## WHAT TO PRODUCE
Rewrite the lines as a Markdown table with the columns "No." and "Line", leaving out any blank lines. Begin at the line that has "Identify the location of 'May" and stop after the line that has "(445, 283).".

━━━━━ RECORDS SHOWN

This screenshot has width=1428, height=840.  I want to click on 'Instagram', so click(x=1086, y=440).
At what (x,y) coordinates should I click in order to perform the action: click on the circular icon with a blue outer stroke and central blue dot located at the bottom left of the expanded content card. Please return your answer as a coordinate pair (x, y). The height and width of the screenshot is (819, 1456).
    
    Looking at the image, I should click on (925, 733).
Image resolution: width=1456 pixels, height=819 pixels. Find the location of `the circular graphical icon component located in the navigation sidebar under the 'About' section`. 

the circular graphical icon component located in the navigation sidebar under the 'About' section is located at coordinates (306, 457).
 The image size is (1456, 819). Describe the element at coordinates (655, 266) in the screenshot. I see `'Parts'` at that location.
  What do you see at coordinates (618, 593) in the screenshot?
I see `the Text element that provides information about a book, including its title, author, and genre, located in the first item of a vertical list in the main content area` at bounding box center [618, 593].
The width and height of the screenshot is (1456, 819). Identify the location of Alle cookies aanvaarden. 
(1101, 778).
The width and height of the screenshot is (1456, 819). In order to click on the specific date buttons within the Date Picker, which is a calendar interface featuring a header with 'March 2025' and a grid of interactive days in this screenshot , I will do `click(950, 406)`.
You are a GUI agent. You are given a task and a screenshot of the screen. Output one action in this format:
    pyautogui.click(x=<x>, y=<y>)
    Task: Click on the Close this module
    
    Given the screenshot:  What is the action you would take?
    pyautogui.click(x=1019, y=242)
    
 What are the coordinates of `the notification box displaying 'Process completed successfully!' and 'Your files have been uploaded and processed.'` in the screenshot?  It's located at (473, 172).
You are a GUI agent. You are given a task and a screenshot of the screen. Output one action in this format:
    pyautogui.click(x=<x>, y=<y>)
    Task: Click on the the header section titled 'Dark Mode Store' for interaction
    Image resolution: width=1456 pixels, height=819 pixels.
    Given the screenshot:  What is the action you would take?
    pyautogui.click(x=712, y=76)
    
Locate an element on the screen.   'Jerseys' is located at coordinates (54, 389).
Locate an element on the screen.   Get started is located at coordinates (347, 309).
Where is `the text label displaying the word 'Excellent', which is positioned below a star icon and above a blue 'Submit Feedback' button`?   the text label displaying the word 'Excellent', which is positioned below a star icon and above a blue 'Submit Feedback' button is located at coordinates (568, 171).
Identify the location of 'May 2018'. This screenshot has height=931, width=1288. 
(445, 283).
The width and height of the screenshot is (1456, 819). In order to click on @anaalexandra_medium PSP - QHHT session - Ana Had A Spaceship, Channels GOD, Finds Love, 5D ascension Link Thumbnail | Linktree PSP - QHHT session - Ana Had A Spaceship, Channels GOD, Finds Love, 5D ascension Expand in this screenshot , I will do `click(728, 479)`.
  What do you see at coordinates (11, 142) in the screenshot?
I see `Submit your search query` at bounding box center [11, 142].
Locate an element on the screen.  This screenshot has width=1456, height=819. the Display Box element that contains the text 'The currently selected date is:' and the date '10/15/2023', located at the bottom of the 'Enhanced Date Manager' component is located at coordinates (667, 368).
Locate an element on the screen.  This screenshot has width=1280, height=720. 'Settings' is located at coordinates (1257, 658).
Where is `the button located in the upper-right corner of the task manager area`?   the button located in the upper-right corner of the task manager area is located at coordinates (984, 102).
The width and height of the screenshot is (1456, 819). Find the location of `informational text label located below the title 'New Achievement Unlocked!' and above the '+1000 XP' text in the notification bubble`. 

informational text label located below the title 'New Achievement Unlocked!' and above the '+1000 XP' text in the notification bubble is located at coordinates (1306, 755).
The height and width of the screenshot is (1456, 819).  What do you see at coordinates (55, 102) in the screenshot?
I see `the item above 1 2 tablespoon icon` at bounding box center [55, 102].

━━━━━━━━━━

## EXERCISE OUTPUT
| No. | Line |
|---|---|
| 1 | Identify the location of 'May 2018'. This screenshot has height=931, width=1288.  |
| 2 | (445, 283). |